Asian shares plunged by close to 2 percent across the board during Monday’s trade on the back of the sell-off seen in the Chinese markets which plunged by close to 7 percent before being halted for trade during the trading session. Most emerging market currencies were lower during the trading session indicative of the fact that investors are moving away from risky emerging market assets towards safe haven currencies like the dollar.
It was reported today that the Chinese manufacturing contracted for the 10th straight month in December as demand remained weak and factories trimmed staff and output. According to a report released by market research firm Markit, it was stated that its purchasing managers’ index fell to 48.2 in December as compared to a reading of 48.6 in the previous month. It is important to state that a reading below 50 is indicative of contraction in the sector. The Chinese markets had to be halted for trading as the index plunged by close to 7 percent on heavy volumes and hit circuit filters and is being seen as a huge negative by traders and investors on the street.

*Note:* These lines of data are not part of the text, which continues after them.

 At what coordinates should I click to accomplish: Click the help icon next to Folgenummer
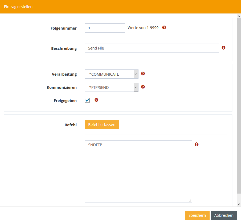164,27

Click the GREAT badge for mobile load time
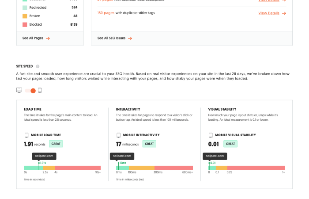[x=56, y=144]

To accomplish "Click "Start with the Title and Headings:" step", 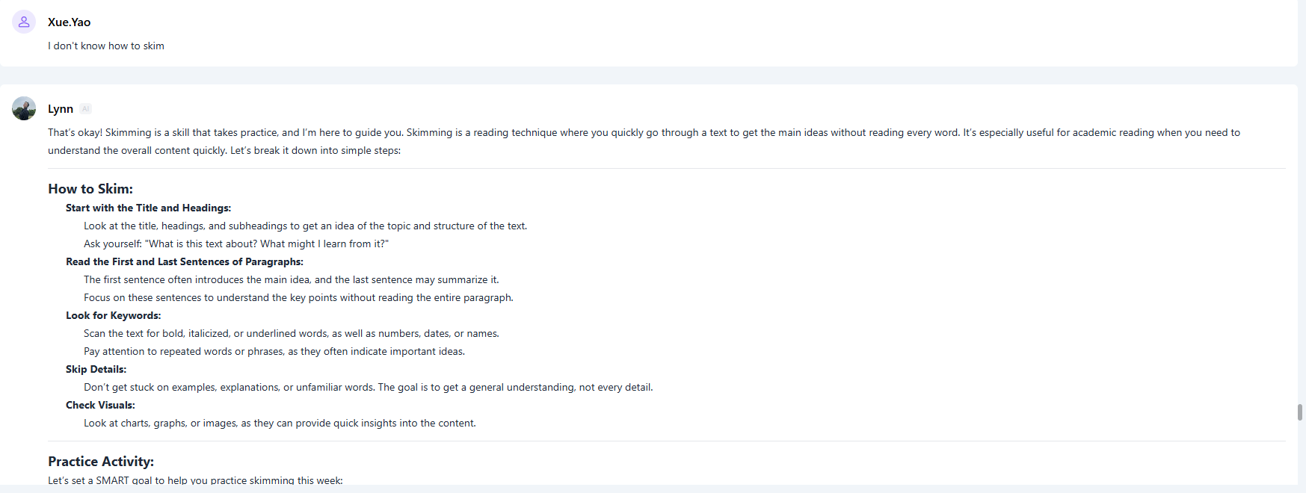I will pos(148,208).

Crude prices were higher during the Asian trade on the back of reports that Saudi Arabia had cut all diplomatic relationships with Iran on the back of the attack on the Saudi embassy in Iran. The decision is being seen as a huge negative and has made many traders believe that it could lead to increased tensions in the Middle East which would be seen as a positive for crude prices in the near term. Traders believe that crude prices could head to levels of $38.45 in the near term. Many traders are of the view that the surge in the dollar could keep the upside of crude prices in check in the near term.